● **TASK REQUIREMENTS**:
Every entry should be transcribed word for word, so that nothing is missing.

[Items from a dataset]

━━━

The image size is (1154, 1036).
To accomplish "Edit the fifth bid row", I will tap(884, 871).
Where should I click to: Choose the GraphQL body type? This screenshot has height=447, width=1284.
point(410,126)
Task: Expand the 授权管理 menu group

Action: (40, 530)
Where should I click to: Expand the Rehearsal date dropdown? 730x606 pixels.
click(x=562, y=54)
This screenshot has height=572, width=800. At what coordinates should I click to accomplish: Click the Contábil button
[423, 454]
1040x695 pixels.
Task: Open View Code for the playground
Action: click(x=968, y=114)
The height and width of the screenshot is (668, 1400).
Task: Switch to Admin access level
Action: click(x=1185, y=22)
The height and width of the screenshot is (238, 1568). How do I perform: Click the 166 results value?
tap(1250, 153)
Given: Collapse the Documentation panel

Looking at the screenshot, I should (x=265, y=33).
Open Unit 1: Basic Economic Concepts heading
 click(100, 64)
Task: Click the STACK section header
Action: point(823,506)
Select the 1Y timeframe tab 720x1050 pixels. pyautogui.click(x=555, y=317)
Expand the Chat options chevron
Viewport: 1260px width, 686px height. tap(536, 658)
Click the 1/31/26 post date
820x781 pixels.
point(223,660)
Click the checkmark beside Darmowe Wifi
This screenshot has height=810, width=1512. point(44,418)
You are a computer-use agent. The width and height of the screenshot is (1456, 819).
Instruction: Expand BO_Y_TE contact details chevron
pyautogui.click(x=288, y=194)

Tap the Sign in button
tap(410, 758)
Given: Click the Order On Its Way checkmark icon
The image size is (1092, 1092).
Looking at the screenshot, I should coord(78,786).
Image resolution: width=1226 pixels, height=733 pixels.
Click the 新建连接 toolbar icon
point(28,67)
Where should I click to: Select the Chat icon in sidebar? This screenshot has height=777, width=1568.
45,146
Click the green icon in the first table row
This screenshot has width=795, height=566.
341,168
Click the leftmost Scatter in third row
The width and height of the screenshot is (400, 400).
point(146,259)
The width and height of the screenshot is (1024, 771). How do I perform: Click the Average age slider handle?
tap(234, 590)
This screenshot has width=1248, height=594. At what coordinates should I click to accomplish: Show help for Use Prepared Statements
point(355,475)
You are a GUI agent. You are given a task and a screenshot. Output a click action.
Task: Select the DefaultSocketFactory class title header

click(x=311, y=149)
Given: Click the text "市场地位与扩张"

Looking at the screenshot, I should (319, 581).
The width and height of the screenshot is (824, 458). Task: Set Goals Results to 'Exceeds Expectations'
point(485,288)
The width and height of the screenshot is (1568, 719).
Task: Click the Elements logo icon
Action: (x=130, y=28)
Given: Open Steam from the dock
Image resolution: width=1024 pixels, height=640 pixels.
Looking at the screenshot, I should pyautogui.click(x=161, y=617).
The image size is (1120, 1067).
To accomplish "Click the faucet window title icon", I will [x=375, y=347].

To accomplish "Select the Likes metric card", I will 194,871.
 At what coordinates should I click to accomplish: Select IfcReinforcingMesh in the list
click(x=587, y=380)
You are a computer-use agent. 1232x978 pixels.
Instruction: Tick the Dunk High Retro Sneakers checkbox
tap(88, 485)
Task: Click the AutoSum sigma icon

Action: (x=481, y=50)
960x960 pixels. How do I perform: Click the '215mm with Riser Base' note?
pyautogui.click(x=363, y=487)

━━━

● **EXERCISE OUTPUT**:
The image size is (1154, 1036).
To accomplish "Edit the fifth bid row", I will tap(884, 871).
Where should I click to: Choose the GraphQL body type? This screenshot has height=447, width=1284.
point(410,126)
Task: Expand the 授权管理 menu group

Action: (40, 530)
Where should I click to: Expand the Rehearsal date dropdown? 730x606 pixels.
click(x=562, y=54)
This screenshot has height=572, width=800. At what coordinates should I click to accomplish: Click the Contábil button
[423, 454]
1040x695 pixels.
Task: Open View Code for the playground
Action: click(x=968, y=114)
The height and width of the screenshot is (668, 1400).
Task: Switch to Admin access level
Action: click(x=1185, y=22)
The height and width of the screenshot is (238, 1568). How do I perform: Click the 166 results value?
tap(1250, 153)
Given: Collapse the Documentation panel

Looking at the screenshot, I should (x=265, y=33).
Open Unit 1: Basic Economic Concepts heading
 click(100, 64)
Task: Click the STACK section header
Action: point(823,506)
Select the 1Y timeframe tab 720x1050 pixels. pyautogui.click(x=555, y=317)
Expand the Chat options chevron
Viewport: 1260px width, 686px height. tap(536, 658)
Click the 1/31/26 post date
820x781 pixels.
point(223,660)
Click the checkmark beside Darmowe Wifi
This screenshot has height=810, width=1512. point(44,418)
You are a computer-use agent. The width and height of the screenshot is (1456, 819).
Instruction: Expand BO_Y_TE contact details chevron
pyautogui.click(x=288, y=194)

Tap the Sign in button
tap(410, 758)
Given: Click the Order On Its Way checkmark icon
The image size is (1092, 1092).
Looking at the screenshot, I should coord(78,786).
Image resolution: width=1226 pixels, height=733 pixels.
Click the 新建连接 toolbar icon
point(28,67)
Where should I click to: Select the Chat icon in sidebar? This screenshot has height=777, width=1568.
45,146
Click the green icon in the first table row
This screenshot has width=795, height=566.
341,168
Click the leftmost Scatter in third row
The width and height of the screenshot is (400, 400).
point(146,259)
The width and height of the screenshot is (1024, 771). How do I perform: Click the Average age slider handle?
tap(234, 590)
This screenshot has width=1248, height=594. At what coordinates should I click to accomplish: Show help for Use Prepared Statements
point(355,475)
You are a GUI agent. You are given a task and a screenshot. Output a click action.
Task: Select the DefaultSocketFactory class title header

click(x=311, y=149)
Given: Click the text "市场地位与扩张"

Looking at the screenshot, I should (319, 581).
The width and height of the screenshot is (824, 458). Task: Set Goals Results to 'Exceeds Expectations'
point(485,288)
The width and height of the screenshot is (1568, 719).
Task: Click the Elements logo icon
Action: (x=130, y=28)
Given: Open Steam from the dock
Image resolution: width=1024 pixels, height=640 pixels.
Looking at the screenshot, I should pyautogui.click(x=161, y=617).
The image size is (1120, 1067).
To accomplish "Click the faucet window title icon", I will [x=375, y=347].

To accomplish "Select the Likes metric card", I will 194,871.
 At what coordinates should I click to accomplish: Select IfcReinforcingMesh in the list
click(x=587, y=380)
You are a computer-use agent. 1232x978 pixels.
Instruction: Tick the Dunk High Retro Sneakers checkbox
tap(88, 485)
Task: Click the AutoSum sigma icon

Action: (x=481, y=50)
960x960 pixels. How do I perform: Click the '215mm with Riser Base' note?
pyautogui.click(x=363, y=487)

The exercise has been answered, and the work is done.